▸ **EXERCISE GOAL**:
Render the data below as a Markdown table with the columns Row and Line, numbering each line and skipping blank lines. Leave the pictures out.

[Start PROVIDED RECORDS]

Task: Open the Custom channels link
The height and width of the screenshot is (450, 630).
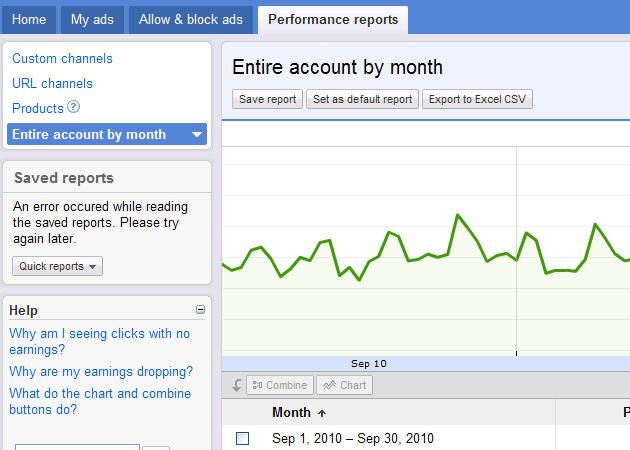Action: (62, 59)
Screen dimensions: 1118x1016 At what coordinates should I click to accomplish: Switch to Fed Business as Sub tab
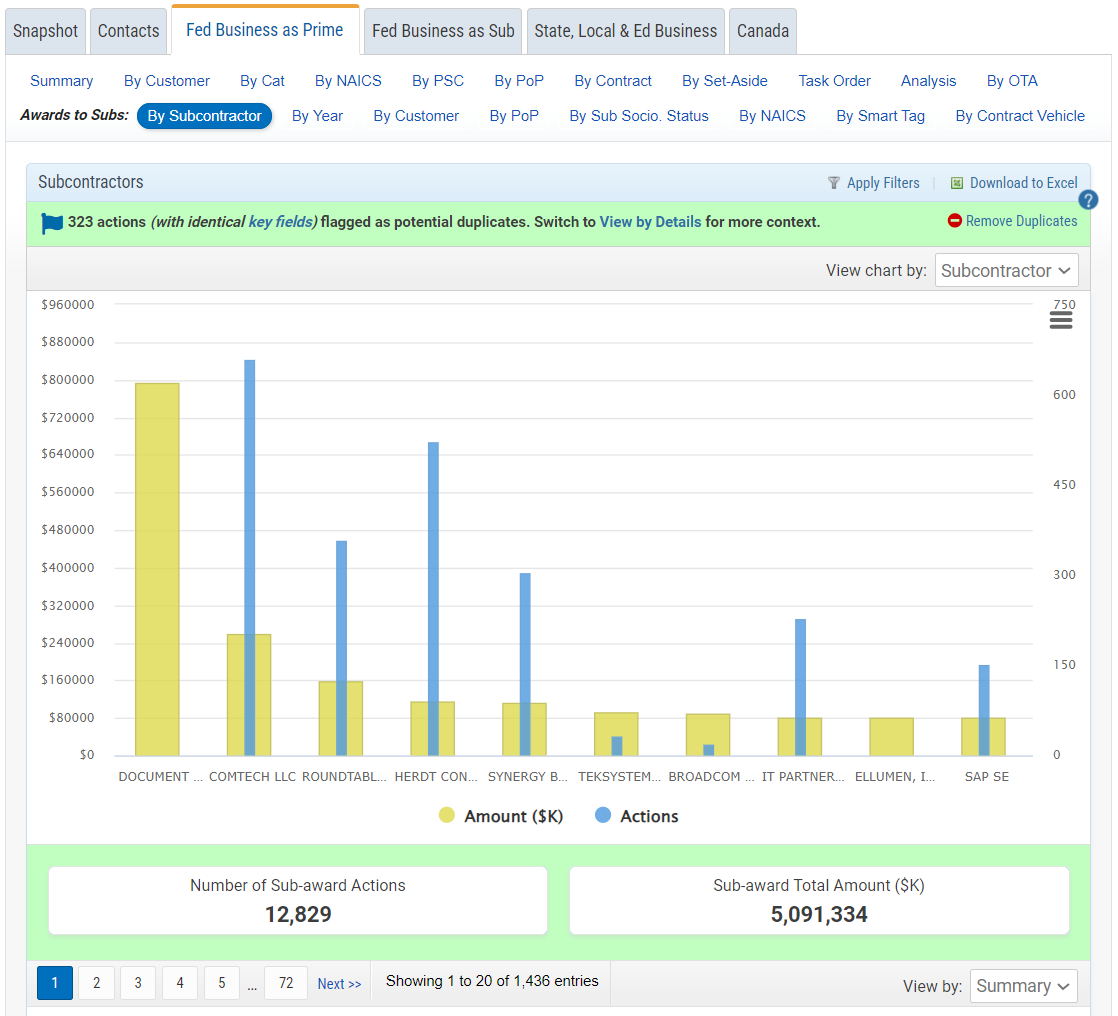coord(443,31)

[End PROVIDED RECORDS]

▸ **FINAL RESULT**:
| Row | Line |
|---|---|
| 1 | Task: Open the Custom channels link |
| 2 | The height and width of the screenshot is (450, 630). |
| 3 | Action: (62, 59) |
| 4 | Screen dimensions: 1118x1016 At what coordinates should I click to accomplish: Switch to Fed Business as Sub tab |
| 5 | coord(443,31) |